Hilda Crane I enjoyed a lot. Philip Dunne can't direct, he just points the camera. But I found the theme interesting; she spends the whole movie coming to terms with the fact that her mother doesn't love her. I was expecting her to chose the boring guy but in the end he was made more interesting than usual.
Do you know, I've never seen The Man Who Watched Trains Go By? Simenon adaptation, yes? And with Claude Rains, the apple of my side-eye. Must remedy that.
Posted by: The Siren | January 13, 2019 at 03:56 PM
There's a shot in Under Capricorn where (and my memory's foggy) the camera follows Michael Wilding down a hallway toward a door, with no or little music, and with no seeming purpose other than for us to "be" moving through the physical space with Wilding for a moment. This shot to me always felt predictive of modern long take cinema, from Lubezki to Tarr... I'm surely projecting onto the film, but that's how it feels when I watch it. Just one among many examples of choices Hitchcock made that prefigured so much of modern cinema. Under Capricorn will always be in my list of top 10 Hitchcock films, for a lot of reasons. It's very powerful. When I saw it on 35mm with my girlfriend a few years ago, she leaped in her chair when the shrunken head was revealed.

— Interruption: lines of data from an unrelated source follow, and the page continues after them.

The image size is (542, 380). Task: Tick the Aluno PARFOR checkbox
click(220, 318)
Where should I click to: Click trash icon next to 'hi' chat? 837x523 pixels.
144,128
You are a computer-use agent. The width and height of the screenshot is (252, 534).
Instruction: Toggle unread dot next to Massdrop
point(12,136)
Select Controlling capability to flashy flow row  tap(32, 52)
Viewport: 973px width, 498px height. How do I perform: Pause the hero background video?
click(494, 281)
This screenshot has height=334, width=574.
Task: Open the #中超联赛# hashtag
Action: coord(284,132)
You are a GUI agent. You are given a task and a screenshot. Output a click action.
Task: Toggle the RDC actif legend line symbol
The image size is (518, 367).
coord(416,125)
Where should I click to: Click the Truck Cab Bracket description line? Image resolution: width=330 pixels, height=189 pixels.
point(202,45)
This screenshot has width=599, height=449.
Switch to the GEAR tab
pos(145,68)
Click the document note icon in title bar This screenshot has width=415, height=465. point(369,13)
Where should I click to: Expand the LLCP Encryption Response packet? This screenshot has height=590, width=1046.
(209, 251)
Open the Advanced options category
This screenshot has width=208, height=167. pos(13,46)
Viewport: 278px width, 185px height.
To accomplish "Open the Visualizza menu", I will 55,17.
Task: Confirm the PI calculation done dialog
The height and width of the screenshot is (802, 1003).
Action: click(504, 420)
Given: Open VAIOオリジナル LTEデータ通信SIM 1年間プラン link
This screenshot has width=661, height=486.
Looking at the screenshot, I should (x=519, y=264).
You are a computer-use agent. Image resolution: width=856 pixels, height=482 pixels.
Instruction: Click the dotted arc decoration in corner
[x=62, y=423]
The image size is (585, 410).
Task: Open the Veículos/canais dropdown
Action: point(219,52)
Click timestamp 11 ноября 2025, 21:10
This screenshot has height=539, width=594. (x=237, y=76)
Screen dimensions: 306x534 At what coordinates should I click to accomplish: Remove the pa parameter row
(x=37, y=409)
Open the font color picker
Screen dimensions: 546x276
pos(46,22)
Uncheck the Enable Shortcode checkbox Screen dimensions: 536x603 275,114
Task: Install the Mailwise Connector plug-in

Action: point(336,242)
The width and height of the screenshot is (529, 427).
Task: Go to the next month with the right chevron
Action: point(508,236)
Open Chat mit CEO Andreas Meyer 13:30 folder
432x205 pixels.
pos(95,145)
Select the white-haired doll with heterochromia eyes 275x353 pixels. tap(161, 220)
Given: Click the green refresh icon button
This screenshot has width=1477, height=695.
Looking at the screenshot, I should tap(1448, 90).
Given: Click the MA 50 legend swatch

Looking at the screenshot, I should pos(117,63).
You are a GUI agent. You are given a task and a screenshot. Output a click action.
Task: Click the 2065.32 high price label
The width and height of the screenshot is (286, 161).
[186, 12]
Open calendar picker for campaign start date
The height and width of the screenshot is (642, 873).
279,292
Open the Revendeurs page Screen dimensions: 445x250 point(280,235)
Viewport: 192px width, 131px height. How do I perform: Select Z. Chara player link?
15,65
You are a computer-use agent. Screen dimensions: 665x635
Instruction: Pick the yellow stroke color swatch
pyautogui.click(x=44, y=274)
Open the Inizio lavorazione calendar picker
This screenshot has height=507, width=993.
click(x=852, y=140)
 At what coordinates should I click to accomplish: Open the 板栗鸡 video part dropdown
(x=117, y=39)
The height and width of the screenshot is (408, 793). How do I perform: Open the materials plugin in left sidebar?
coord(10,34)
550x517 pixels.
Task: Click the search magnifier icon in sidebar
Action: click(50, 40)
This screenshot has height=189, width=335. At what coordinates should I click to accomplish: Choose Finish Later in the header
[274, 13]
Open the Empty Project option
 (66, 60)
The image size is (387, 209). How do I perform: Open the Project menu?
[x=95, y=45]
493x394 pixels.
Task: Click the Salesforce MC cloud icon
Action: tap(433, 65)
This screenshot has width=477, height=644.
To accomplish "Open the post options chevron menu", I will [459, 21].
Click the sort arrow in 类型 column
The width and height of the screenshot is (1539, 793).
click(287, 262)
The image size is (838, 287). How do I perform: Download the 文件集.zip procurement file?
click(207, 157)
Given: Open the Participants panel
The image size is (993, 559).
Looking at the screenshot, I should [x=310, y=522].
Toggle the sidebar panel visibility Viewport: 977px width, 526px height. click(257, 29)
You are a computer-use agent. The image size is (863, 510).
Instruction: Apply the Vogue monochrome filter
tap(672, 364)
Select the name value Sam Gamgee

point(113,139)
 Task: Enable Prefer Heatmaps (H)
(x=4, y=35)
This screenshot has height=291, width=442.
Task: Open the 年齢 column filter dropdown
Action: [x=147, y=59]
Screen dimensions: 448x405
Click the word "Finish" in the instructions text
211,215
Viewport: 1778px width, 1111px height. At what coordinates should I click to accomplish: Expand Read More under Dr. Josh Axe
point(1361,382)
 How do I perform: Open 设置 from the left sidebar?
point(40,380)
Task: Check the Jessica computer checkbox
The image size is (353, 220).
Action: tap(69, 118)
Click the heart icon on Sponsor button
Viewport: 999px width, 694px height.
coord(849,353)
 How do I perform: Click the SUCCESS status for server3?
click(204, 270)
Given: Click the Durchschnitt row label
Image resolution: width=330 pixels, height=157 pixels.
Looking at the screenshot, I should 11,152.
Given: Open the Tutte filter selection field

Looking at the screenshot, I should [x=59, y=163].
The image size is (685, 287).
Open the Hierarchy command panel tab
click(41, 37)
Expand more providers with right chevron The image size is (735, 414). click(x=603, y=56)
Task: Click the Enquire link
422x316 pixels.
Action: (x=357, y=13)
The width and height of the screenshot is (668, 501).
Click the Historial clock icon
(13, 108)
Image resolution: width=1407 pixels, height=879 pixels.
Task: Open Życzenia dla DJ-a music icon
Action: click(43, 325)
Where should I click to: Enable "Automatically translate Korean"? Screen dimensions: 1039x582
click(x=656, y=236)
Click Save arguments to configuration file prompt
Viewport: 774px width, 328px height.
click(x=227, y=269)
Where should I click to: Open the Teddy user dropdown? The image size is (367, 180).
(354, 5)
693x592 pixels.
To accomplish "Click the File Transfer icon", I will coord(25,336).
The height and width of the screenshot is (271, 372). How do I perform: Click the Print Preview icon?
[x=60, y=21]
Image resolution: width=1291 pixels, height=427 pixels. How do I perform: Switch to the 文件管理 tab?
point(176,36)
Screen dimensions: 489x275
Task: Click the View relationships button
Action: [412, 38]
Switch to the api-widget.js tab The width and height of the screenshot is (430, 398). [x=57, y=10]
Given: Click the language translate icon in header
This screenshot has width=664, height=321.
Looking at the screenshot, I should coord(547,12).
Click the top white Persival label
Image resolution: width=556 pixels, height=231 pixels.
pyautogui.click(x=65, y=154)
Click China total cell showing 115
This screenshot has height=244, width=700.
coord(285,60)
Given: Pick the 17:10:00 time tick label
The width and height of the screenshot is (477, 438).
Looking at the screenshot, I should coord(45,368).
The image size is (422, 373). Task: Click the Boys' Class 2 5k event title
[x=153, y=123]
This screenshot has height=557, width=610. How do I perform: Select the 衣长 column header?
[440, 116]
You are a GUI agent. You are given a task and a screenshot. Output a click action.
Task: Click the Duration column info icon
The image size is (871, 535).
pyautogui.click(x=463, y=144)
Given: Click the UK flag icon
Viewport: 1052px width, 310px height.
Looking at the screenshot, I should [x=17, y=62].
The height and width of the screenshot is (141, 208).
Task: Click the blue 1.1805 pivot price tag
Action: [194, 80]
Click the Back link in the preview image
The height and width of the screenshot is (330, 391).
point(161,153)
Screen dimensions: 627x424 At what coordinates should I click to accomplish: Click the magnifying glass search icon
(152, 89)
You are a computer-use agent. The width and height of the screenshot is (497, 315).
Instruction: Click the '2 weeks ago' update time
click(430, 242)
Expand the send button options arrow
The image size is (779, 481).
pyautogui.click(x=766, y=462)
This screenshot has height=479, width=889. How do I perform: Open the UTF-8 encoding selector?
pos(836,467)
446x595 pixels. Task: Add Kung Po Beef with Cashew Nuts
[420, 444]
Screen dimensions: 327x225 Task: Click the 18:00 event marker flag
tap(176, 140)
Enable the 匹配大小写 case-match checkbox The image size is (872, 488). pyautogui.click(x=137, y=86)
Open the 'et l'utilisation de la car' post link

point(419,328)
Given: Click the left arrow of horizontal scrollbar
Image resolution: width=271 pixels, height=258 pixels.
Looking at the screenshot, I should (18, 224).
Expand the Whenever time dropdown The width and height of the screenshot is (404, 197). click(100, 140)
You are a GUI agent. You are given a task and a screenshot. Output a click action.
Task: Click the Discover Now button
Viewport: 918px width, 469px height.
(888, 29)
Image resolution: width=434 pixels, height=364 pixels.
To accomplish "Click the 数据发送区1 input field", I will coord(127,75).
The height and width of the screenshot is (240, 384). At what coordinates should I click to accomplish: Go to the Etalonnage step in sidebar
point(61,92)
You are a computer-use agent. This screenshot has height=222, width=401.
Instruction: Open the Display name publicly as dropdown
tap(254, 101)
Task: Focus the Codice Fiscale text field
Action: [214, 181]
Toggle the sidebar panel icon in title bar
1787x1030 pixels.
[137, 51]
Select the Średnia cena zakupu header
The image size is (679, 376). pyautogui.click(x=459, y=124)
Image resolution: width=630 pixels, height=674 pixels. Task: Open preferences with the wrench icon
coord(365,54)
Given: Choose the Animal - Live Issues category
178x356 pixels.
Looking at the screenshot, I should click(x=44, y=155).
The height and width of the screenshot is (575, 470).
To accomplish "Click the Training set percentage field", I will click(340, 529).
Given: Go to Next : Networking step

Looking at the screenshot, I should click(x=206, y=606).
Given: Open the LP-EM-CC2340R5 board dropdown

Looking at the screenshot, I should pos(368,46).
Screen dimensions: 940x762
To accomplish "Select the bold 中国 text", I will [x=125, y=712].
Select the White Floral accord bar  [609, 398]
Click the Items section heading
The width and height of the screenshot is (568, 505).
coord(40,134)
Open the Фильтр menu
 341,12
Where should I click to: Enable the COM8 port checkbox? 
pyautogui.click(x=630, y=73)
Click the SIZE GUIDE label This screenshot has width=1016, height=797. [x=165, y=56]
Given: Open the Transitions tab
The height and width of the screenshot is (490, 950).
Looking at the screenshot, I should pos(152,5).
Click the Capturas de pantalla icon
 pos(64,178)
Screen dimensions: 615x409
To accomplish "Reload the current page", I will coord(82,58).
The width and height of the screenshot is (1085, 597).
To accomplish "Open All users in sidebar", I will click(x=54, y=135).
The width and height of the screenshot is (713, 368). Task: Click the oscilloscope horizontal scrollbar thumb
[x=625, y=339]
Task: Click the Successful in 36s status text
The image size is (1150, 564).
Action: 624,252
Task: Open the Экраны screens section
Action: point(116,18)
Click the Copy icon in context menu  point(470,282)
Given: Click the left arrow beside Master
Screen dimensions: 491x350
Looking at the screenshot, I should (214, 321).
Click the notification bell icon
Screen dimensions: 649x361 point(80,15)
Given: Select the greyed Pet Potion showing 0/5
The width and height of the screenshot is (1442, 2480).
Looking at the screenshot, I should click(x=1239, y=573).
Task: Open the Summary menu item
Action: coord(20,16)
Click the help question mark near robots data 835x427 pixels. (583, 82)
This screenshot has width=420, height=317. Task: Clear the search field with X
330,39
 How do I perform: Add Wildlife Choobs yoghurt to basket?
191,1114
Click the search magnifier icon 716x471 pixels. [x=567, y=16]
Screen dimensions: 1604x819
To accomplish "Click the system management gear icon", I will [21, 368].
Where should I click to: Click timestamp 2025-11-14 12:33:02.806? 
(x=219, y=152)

Posted by: Andrew Del Monte | January 13, 2019 at 04:46 PM
Kat Ellinger seems to have an audio commentary on every other video I've purchased this year. Maybe she's overextended herself...
Posted by: V. Morgen | January 14, 2019 at 01:08 AM
I'm Simon Abrams, and I'm here to say, that I like reading Glenn on LIFEFORCE (also THE COMPANY OF STRANGERS, COMBAT SHOCK, QUEEN OF OUTER SPACE, THE CHANGELING, and FEMALE TROUBLE).
Posted by: Simon Abrams | January 14, 2019 at 09:44 AM
Glad to see someone else watched TWO WEEKS and thought of "Toby Dammit" (did Fellini see this?). The "Dracula Cha Cha Cha" song also makes me feel like this is a rough draft of a horror film in melodrama clothing.
Posted by: Mr. K | January 14, 2019 at 10:02 AM
Great selection as always - a lot of As for B movies, which sets you apart from the pack. I didn't 'get' The Comfort Of Strangers - maybe I was just in the wrong mood. First Reformed has just plopped onto my table, so I'm considering giving Comfort a second chance.